提示課題 A:
恋人との別れをつづった文章では、別れ話は何を使って終わったか。
提示課題 B:
恋人との別れをつづった文章を、最後の文の後から書き進めよ。

直に治るだろうから支えよう、というお気楽増田の考えはしばらく変わらなかった。

調子が良くなった彼は再就職をした。

彼の趣味そのもの仕事となったため、内定獲得に彼は文字どおり跳ねて喜んでいた。

宿直あり•変則シフト制の新しい仕事は、増田には、彼の体力的な面、

土日休み増田とのスケジュール面で不安があり、素直に喜べなかった。

夜勤が入り始めしばらくすると、連絡は途絶えがちになった。

毎日あった連絡は、二日に一回、一週間、一ヶ月に一回となった。

夜勤での体力的な消耗と、持ち前の生真面目さで仕事に苦しんでいるんだろうと思った。

初夏の暑いある日、お馬鹿な増田夏風邪を引く。一人暮らしで初めての40度近い発熱。

たまたま彼の休日だったか気分転換メールを打つも、案の定、返事はなかった。

翌日、見舞いにきた同僚に感謝する一方で、突然虚しさを覚える増田がいた。

連絡が取れず心が離れつつあるところに、赤の他人からの優しさを覚えた増田から

彼に対する情が消えていったのだ。

同時に、少し苦痛でもあった彼との電話が取れないことに不満を抱いたことに、

自分が多少の共依存に陥っていたことを知り、恐怖を感じた。

やはり会うこともままならなかったため、別れ話はメールで終わった。

別れたい旨を告げると、数日後、あっさり了承の知らせが返ってきた。

彼を見捨ててしまった感がある増田には、別れてからしばらく経ったいまもトゲが残っている。

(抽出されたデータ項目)
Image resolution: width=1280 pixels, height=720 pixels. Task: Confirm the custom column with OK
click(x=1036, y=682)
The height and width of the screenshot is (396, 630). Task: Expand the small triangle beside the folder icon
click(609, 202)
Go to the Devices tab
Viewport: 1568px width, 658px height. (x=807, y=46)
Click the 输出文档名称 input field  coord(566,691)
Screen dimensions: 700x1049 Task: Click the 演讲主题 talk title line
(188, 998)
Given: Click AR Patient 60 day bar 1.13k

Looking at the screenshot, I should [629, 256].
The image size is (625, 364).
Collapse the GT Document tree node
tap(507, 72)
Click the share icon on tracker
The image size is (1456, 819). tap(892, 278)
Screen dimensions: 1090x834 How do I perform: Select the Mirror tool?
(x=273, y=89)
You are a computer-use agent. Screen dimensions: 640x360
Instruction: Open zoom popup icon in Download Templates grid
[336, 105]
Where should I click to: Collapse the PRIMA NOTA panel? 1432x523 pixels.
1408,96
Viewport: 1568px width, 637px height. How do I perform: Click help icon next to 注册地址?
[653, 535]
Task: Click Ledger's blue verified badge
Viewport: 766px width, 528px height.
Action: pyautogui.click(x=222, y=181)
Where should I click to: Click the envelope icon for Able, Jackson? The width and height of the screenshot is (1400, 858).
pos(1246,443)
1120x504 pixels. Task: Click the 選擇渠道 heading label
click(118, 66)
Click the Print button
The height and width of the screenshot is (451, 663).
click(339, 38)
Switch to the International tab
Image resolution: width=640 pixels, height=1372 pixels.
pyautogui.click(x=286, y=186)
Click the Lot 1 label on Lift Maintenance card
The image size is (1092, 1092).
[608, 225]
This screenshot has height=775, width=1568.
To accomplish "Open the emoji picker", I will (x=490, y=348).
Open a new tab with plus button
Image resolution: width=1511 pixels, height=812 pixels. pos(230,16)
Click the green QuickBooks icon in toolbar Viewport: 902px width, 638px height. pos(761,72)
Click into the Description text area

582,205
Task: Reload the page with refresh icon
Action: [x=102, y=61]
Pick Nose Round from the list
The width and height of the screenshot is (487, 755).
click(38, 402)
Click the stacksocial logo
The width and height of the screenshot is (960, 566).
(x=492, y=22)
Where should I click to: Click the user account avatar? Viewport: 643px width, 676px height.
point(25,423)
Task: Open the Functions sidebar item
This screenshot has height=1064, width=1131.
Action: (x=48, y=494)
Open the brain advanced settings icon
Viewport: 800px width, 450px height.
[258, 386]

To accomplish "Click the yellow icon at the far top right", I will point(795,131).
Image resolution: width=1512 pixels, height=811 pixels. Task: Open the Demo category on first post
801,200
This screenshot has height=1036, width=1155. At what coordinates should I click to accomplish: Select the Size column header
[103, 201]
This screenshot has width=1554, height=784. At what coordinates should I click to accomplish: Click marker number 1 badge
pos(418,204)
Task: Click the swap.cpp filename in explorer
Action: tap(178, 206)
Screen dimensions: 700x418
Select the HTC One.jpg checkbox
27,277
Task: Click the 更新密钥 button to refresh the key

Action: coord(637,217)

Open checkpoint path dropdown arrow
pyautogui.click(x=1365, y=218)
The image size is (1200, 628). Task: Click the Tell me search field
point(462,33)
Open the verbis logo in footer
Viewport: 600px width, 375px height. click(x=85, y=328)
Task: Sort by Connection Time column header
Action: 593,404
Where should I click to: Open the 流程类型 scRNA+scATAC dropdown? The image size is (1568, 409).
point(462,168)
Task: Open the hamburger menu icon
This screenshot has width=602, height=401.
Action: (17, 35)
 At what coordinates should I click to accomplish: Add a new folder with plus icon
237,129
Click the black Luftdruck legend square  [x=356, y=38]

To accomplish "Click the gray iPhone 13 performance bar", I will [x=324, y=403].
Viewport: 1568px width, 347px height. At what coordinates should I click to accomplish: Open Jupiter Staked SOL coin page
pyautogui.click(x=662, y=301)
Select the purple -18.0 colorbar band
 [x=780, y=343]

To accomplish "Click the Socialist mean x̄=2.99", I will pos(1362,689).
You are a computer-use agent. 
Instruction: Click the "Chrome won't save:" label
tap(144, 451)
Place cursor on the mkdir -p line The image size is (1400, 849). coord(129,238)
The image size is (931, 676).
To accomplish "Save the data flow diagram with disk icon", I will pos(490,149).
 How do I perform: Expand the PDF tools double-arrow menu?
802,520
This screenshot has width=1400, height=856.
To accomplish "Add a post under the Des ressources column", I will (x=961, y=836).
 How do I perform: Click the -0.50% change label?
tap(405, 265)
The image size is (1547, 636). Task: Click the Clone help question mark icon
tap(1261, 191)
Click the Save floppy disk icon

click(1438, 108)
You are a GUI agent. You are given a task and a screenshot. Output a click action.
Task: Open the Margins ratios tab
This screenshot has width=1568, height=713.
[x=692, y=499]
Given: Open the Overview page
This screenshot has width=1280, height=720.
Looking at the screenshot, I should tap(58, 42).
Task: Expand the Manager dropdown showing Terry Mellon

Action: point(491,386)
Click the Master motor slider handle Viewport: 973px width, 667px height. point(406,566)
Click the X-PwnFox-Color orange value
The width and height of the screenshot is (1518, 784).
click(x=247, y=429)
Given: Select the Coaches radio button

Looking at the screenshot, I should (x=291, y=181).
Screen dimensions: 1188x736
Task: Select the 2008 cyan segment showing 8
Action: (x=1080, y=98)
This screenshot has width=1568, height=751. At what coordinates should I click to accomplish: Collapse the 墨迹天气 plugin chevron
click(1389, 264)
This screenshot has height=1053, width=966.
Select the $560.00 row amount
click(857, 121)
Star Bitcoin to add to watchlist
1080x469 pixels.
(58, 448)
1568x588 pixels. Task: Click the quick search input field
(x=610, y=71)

出力結果 A:
別れ話はメールで終わった。

出力結果 B:
彼との交際において、どのような選択をすれば後悔せずにすんだのだろうか、

仕事で大変な時期にストレスを与えてしまい、仕事に支障はなかったのか、

自分と付き合っている間、彼はつかの間の幸せを感じられたのだろうか、

恋が冷める前に、彼のいる東京で職を見つければよかったのだろうか、

増田が見捨ててしまった彼には、これから幸せ人生が待っているんだろうか。

心の片隅にある答えの出ない問いと罪悪感がいつ消えるとも知らず、

しばらく増田は、ばく然とした幸せを求めて生きていくんだと思います

少し尻切れとんぼですが、長文のご高覧ありがとうございました。

  • 別れたい旨を告げると、数日後、あっさり了承の知らせが返ってきた。 そんなに罪悪感とか憶えなくても、向こうは割と大丈夫そうじゃね?

  • こういっちゃキツすぎるかも知れないが、元増田との付き合いが本当に「依存」からくるものなら、立ち直りかけた頃こそまとわりついてきたはず。別れるころには、彼も元増田との関...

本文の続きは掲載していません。